- Problem statement -
Please rewrite all the items below, replacing "Cancel button" with "Close button" and leaving everything else as it is.
* Begin *
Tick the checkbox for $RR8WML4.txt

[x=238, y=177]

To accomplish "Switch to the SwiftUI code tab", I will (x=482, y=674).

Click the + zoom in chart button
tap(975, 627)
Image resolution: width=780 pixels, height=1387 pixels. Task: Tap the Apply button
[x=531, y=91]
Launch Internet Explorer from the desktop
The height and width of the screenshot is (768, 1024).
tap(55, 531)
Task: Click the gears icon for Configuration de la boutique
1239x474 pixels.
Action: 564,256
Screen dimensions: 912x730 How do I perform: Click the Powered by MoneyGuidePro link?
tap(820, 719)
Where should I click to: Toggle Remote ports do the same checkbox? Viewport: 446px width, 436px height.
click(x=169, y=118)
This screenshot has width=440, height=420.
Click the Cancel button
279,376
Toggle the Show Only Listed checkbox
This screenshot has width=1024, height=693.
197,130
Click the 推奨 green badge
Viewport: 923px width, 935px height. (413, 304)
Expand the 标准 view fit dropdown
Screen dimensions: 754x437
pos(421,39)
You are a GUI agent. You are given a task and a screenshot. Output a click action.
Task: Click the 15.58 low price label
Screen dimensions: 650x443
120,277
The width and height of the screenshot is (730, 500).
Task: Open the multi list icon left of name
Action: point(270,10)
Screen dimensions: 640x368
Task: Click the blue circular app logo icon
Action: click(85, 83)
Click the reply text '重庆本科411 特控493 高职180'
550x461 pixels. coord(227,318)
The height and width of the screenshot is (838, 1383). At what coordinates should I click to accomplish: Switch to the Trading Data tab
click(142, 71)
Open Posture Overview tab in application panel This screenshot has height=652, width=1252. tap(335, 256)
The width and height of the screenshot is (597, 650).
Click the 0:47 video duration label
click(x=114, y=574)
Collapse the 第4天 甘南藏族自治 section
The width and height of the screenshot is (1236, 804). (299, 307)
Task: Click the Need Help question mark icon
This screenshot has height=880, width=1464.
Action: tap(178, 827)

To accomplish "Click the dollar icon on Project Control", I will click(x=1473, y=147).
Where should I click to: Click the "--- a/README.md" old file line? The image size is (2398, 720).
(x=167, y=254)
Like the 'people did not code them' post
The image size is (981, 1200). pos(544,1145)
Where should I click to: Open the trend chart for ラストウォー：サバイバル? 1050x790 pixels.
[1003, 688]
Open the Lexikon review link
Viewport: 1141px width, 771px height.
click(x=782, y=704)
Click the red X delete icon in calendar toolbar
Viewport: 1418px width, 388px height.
* End *
- Output below -
Tick the checkbox for $RR8WML4.txt

[x=238, y=177]

To accomplish "Switch to the SwiftUI code tab", I will (x=482, y=674).

Click the + zoom in chart button
tap(975, 627)
Image resolution: width=780 pixels, height=1387 pixels. Task: Tap the Apply button
[x=531, y=91]
Launch Internet Explorer from the desktop
The height and width of the screenshot is (768, 1024).
tap(55, 531)
Task: Click the gears icon for Configuration de la boutique
1239x474 pixels.
Action: 564,256
Screen dimensions: 912x730 How do I perform: Click the Powered by MoneyGuidePro link?
tap(820, 719)
Where should I click to: Toggle Remote ports do the same checkbox? Viewport: 446px width, 436px height.
click(x=169, y=118)
This screenshot has width=440, height=420.
Click the Close button
279,376
Toggle the Show Only Listed checkbox
This screenshot has width=1024, height=693.
197,130
Click the 推奨 green badge
Viewport: 923px width, 935px height. (413, 304)
Expand the 标准 view fit dropdown
Screen dimensions: 754x437
pos(421,39)
You are a GUI agent. You are given a task and a screenshot. Output a click action.
Task: Click the 15.58 low price label
Screen dimensions: 650x443
120,277
The width and height of the screenshot is (730, 500).
Task: Open the multi list icon left of name
Action: point(270,10)
Screen dimensions: 640x368
Task: Click the blue circular app logo icon
Action: click(85, 83)
Click the reply text '重庆本科411 特控493 高职180'
550x461 pixels. coord(227,318)
The height and width of the screenshot is (838, 1383). At what coordinates should I click to accomplish: Switch to the Trading Data tab
click(142, 71)
Open Posture Overview tab in application panel This screenshot has height=652, width=1252. tap(335, 256)
The width and height of the screenshot is (597, 650).
Click the 0:47 video duration label
click(x=114, y=574)
Collapse the 第4天 甘南藏族自治 section
The width and height of the screenshot is (1236, 804). (299, 307)
Task: Click the Need Help question mark icon
This screenshot has height=880, width=1464.
Action: tap(178, 827)

To accomplish "Click the dollar icon on Project Control", I will click(x=1473, y=147).
Where should I click to: Click the "--- a/README.md" old file line? The image size is (2398, 720).
(x=167, y=254)
Like the 'people did not code them' post
The image size is (981, 1200). pos(544,1145)
Where should I click to: Open the trend chart for ラストウォー：サバイバル? 1050x790 pixels.
[1003, 688]
Open the Lexikon review link
Viewport: 1141px width, 771px height.
click(x=782, y=704)
Click the red X delete icon in calendar toolbar
Viewport: 1418px width, 388px height.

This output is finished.